▶ **WHAT TO WORK ON**
Show every line of the items below that contains the word "menu", matching its case exactly.

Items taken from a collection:

• • •

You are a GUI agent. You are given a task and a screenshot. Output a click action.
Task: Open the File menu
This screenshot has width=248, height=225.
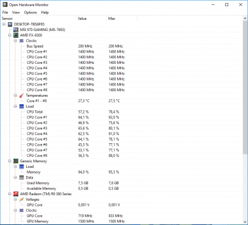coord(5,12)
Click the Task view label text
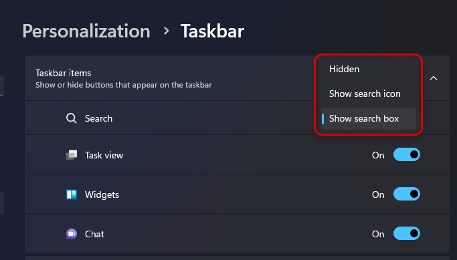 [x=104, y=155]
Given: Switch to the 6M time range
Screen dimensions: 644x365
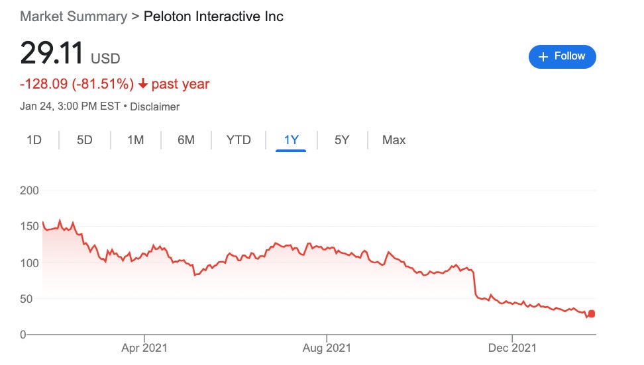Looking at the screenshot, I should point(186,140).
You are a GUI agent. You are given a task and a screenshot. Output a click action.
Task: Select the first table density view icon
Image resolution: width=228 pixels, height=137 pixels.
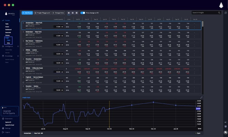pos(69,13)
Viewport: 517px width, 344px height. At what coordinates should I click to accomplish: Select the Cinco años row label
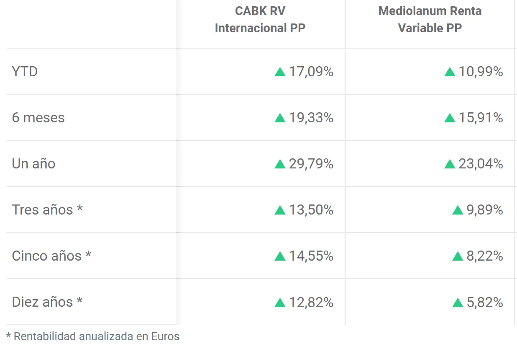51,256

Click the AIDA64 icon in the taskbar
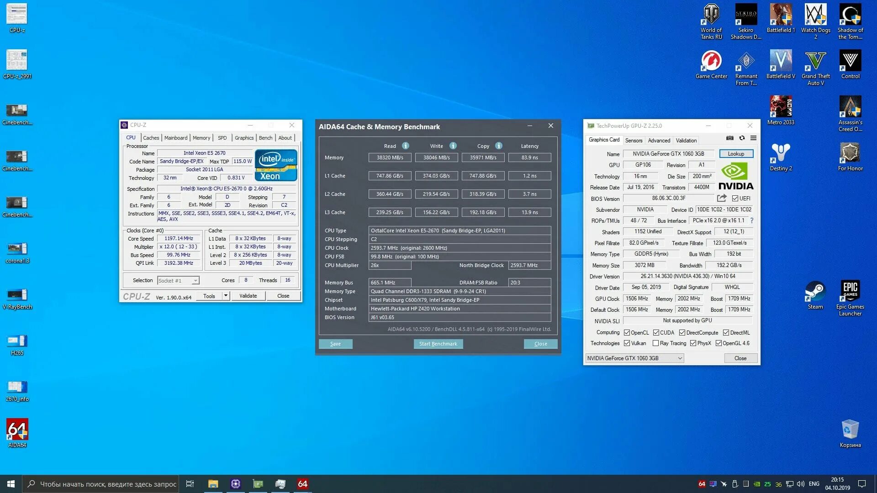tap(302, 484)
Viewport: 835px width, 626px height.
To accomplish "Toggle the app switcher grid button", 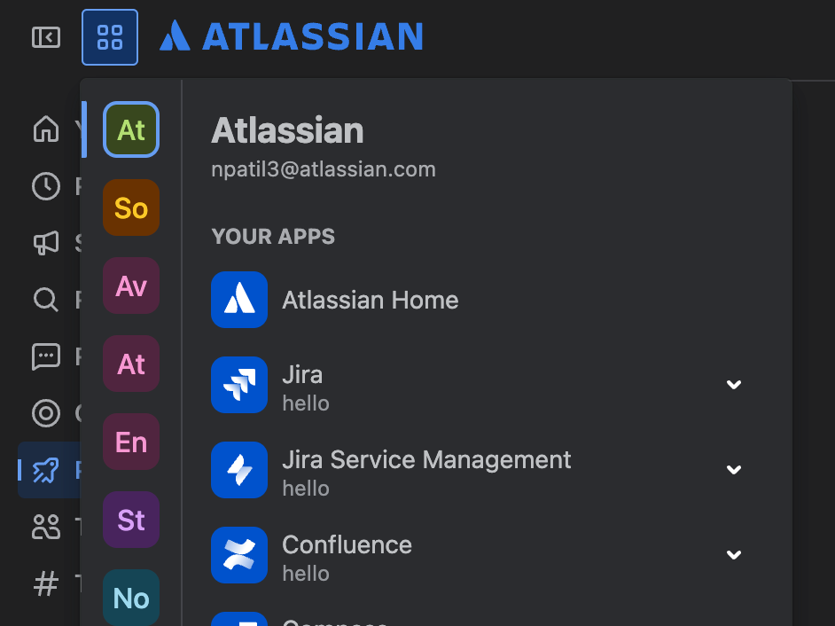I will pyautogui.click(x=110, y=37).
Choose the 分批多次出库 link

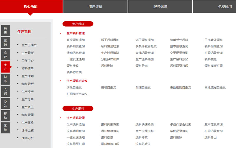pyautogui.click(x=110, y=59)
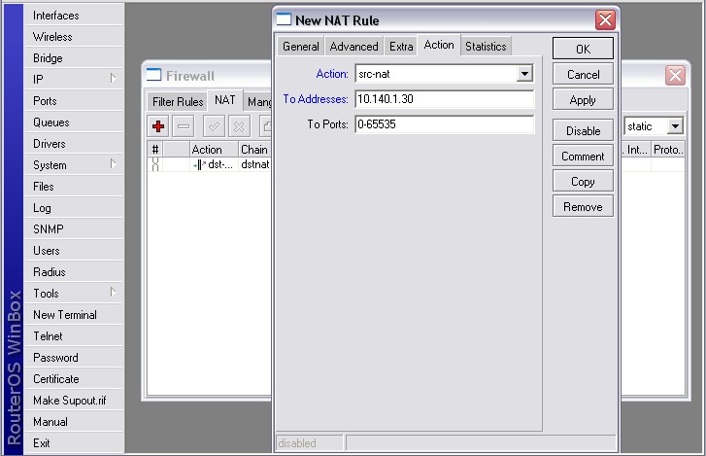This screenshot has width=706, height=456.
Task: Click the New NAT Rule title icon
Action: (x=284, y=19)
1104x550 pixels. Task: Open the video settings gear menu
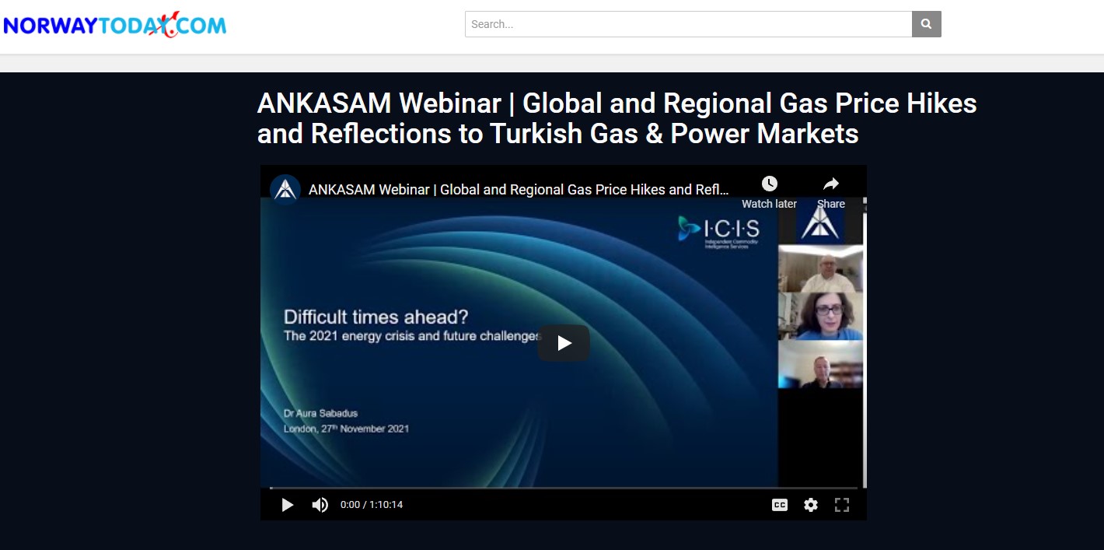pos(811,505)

• • •

▶ **WRITTEN SOLUTION**
Task: Open the File menu
1104x550 pixels. Task: Open the video settings gear menu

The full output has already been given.